ASSIGNMENT:
From the records below, extract only the lines running from the line with "Task: Select Anna Arnautova participant tile" to the line with "Screen dimensions: 1255x706", both lines included, reproducing them exactly.

DATA:
===

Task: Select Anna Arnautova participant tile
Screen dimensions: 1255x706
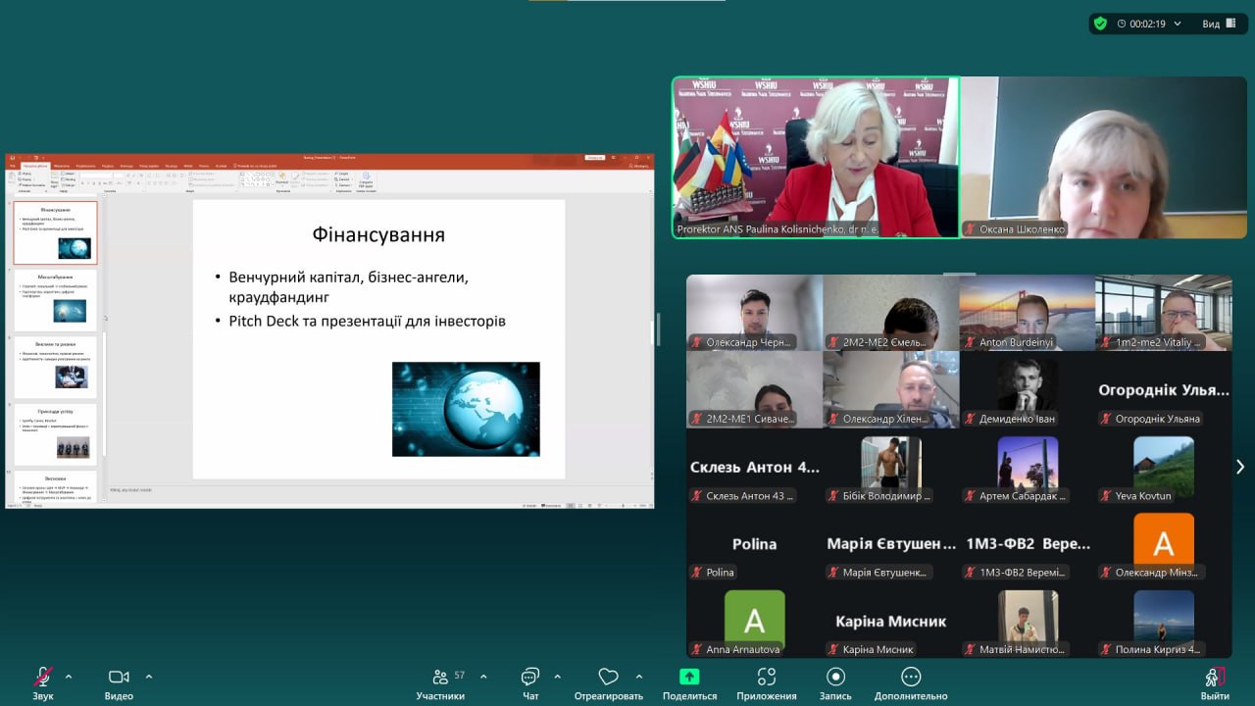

===

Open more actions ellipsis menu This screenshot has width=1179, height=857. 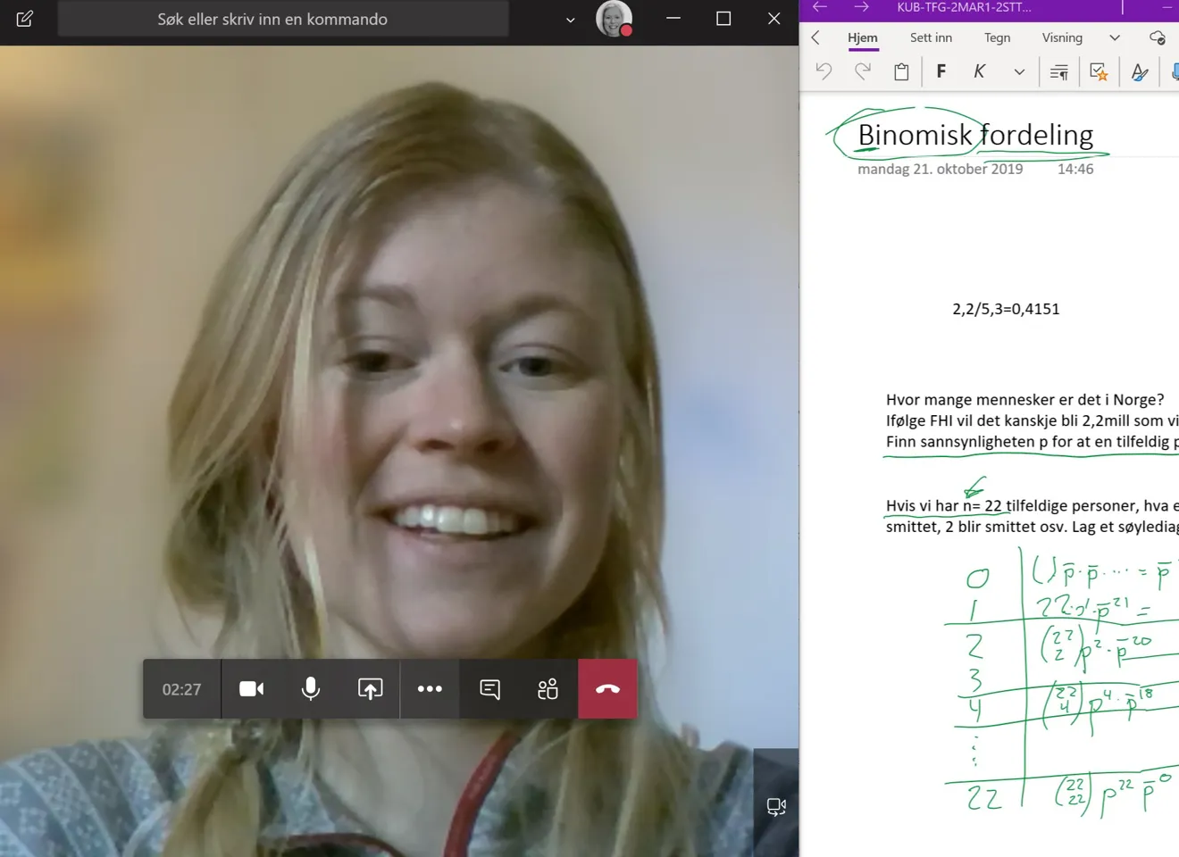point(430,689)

===

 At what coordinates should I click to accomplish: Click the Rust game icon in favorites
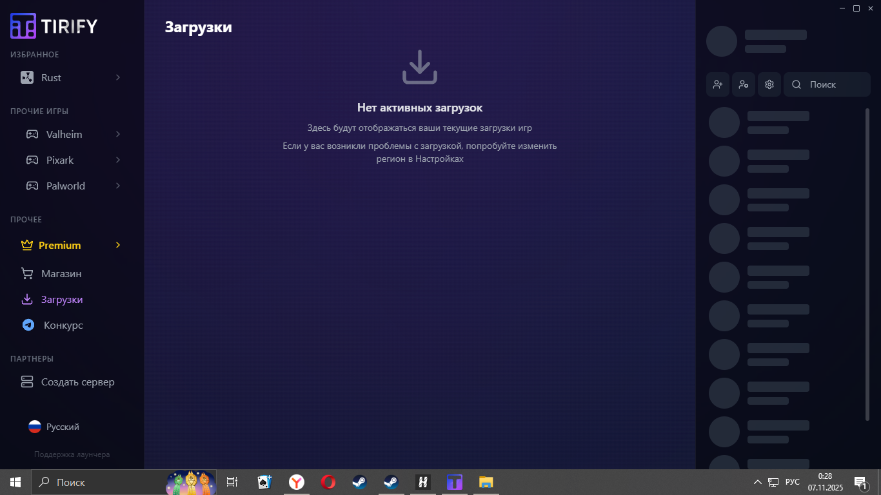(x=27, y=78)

===

EXERCISE OUTPUT:
Task: Select Anna Arnautova participant tile
Screen dimensions: 1255x706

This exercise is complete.